Word and element location data:
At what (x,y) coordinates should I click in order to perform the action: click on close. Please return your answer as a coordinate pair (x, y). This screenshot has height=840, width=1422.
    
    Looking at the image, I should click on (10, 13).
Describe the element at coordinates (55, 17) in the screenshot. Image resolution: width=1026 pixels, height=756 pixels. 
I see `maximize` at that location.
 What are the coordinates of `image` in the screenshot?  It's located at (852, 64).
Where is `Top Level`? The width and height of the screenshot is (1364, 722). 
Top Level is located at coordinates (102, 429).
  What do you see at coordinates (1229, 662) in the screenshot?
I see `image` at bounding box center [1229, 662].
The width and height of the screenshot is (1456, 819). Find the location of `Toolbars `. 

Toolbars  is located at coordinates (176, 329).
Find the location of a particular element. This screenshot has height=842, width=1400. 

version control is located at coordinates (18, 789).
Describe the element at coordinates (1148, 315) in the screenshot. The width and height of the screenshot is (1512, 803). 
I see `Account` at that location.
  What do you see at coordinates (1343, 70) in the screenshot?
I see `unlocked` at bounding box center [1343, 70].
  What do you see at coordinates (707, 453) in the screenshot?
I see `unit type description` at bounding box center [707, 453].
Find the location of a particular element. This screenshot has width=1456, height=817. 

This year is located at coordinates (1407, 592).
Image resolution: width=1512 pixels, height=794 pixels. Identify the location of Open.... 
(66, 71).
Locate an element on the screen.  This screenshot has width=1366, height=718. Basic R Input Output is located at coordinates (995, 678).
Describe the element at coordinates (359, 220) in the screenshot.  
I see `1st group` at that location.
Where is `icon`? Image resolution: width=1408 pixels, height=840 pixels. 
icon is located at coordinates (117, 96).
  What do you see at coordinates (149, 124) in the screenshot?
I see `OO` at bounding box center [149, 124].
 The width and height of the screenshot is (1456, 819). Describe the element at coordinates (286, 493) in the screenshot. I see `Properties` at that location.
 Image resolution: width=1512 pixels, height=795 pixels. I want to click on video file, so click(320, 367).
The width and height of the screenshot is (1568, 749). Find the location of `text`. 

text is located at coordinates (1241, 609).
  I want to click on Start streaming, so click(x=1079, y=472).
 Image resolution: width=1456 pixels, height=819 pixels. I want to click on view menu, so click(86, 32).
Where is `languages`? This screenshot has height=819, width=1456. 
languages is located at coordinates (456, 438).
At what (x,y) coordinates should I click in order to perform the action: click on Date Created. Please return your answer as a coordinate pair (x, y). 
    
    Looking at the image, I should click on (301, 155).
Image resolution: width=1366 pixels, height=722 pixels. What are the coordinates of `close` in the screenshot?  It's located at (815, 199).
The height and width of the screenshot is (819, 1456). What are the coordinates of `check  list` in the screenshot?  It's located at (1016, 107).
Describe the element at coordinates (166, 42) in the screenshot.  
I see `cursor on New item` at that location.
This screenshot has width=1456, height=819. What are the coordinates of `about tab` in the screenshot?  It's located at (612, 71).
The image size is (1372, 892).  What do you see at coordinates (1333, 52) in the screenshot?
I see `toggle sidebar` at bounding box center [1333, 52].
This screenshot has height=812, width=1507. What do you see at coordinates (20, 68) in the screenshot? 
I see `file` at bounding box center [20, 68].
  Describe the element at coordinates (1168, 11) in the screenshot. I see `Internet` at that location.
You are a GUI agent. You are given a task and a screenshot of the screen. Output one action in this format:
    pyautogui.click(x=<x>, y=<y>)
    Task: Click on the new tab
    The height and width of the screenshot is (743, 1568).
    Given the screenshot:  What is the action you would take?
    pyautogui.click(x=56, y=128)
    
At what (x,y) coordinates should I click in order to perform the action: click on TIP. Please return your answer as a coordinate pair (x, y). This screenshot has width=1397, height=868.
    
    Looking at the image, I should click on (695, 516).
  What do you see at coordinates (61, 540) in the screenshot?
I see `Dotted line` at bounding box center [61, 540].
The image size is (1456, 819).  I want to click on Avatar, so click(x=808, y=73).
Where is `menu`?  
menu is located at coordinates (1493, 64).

> [Short problem]: Copy out, word for word, every line of the material from the line containing "The width and height of the screenshot is (1568, 749)." down to the line containing "center [1333, 52].", including both of those lines.

> [Task answer]:
The width and height of the screenshot is (1568, 749). Find the location of `text`. 

text is located at coordinates (1241, 609).
  I want to click on Start streaming, so click(x=1079, y=472).
 Image resolution: width=1456 pixels, height=819 pixels. I want to click on view menu, so click(86, 32).
Where is `languages`? This screenshot has height=819, width=1456. 
languages is located at coordinates (456, 438).
At what (x,y) coordinates should I click in order to perform the action: click on Date Created. Please return your answer as a coordinate pair (x, y). 
    
    Looking at the image, I should click on (301, 155).
Image resolution: width=1366 pixels, height=722 pixels. What are the coordinates of `close` in the screenshot?  It's located at (815, 199).
The height and width of the screenshot is (819, 1456). What are the coordinates of `check  list` in the screenshot?  It's located at (1016, 107).
Describe the element at coordinates (166, 42) in the screenshot.  
I see `cursor on New item` at that location.
This screenshot has width=1456, height=819. What are the coordinates of `about tab` in the screenshot?  It's located at (612, 71).
The image size is (1372, 892).  What do you see at coordinates (1333, 52) in the screenshot?
I see `toggle sidebar` at bounding box center [1333, 52].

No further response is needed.